CoronavirusDas sind die Szenarien für die deutsche Wirtschaft

Symbolbild: Containerumschlag im Hafen
Symbolbild: Containerumschlag im HafenUnsplash

Wer in diesen Tagen sein Aktiendepot betrachtet, sieht rot. Schon vor zwei Wochen waren die Aktienindizes DAX und Dow Jones um über zehn Prozent gefallen, in den vergangenen drei Wochen wurden daraus über 30 Prozent (DAX) und fast 30 Prozent (Dow Jones). Die Aktienmärkte haben die Corona-Rezession anscheinend schon Ende Februar vorhergesehen. Dass nun auch die Regierung die staatliche Liquiditäts-Bazooka für Unternehmen gefeuert hat, und die EZB ihr Anleihekaufprogramm ausweitet, zeigt, dass auch Regierung und Geldpolitiker eine Rezession in Folge der Pandemie erwarten. Doch wie groß wird der Schaden für die Weltwirtschaft wirklich?
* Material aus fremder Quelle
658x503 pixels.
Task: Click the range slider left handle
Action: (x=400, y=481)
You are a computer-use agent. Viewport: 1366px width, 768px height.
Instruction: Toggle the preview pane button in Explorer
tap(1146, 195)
Es ist nicht so, als würde ihn niemand schätzen: 1,2 Prozentpunkte weniger BIP-Wachstum in Deutschland durch das Coronavirus sagten Ökonomen des Instituts für Weltwirtschaft (IfW) am Donnerstag vorher; ein um 0,5 bis 1,5 Prozentpunkte geringes BIP-Wachstum weltweit schätzten Volkswirte der OECD Anfang vergangener Woche. Das wäre weit weniger als während der globalen Finanzkrise 2009: 5,6 Prozent der Wirtschaftsleistung büßte Deutschland damals ein, 0,1 Prozent waren es im weltweiten Durchschnitt.

Das klingt, als würde der Schaden durch das Coronavirus verhältnismäßig gering ausfallen. Doch das täuscht. Denn kaum jemand kann ihn zurzeit seriös und genau einschätzen. Zu viele Variablen in dieser Rechnung ändern sich quasi stündlich. Die Prognosen müssen berücksichtigen, wie viele Menschen nicht mehr arbeiten können; wie hoch der Produktionsausfall ist, weil Lieferungen aus anderen Ländern nicht kommen; ob Menschen ihr Geld nicht mehr ausgeben und auch, ob durch die Krisensituationen Risikoaufschläge auf Kredite in die Höhe schießen und Unternehmen sich nur noch teuer oder gar nicht mehr finanzieren können. Das Ausmaß hängt auch davon ab, wie viele Menschen sich weltweit infizieren.

Sieben Szenarien für die Weltwirtschaft

Wer ungefähr wissen will, was auf die Weltwirtschaft zukommt, kann sich an den Berechnungen des australische Ökonom Warren McKibbin orientieren. Er hat die Auswirkungen von Pandemien in einem Modell berücksichtigt und so Szenarien für die Weltwirtschaft aufgestellt. Um zu errechnen wie stark Länder betroffen sind, bewertete er die Angreifbarkeit eines Landes für das Coronavirus im Vergleich zur Angreifbarkeit Chinas. Abhängig ist diese vom Gesundheitssystem, der Finanzstabilität, der Regierungsführung und geographischen Faktoren. Je besser ein Staat aufgestellt ist, desto weniger Menschen infizieren sich, desto eher ist die Pandemie besiegt. Insgesamt stellte er sieben Szenarien auf.

„Momentan sind wir auf dem Weg zu Szenario Vier“, sagte McKibbin im Gespräch mit Capital, ein Szenario, in dem sich der Virus mäßig, aber weltweit ausbreite. Hier wäre Deutschland mit einem Wirtschaftseinbruch von 2,2 Prozent seines Bruttoinlandsprodukts betroffen.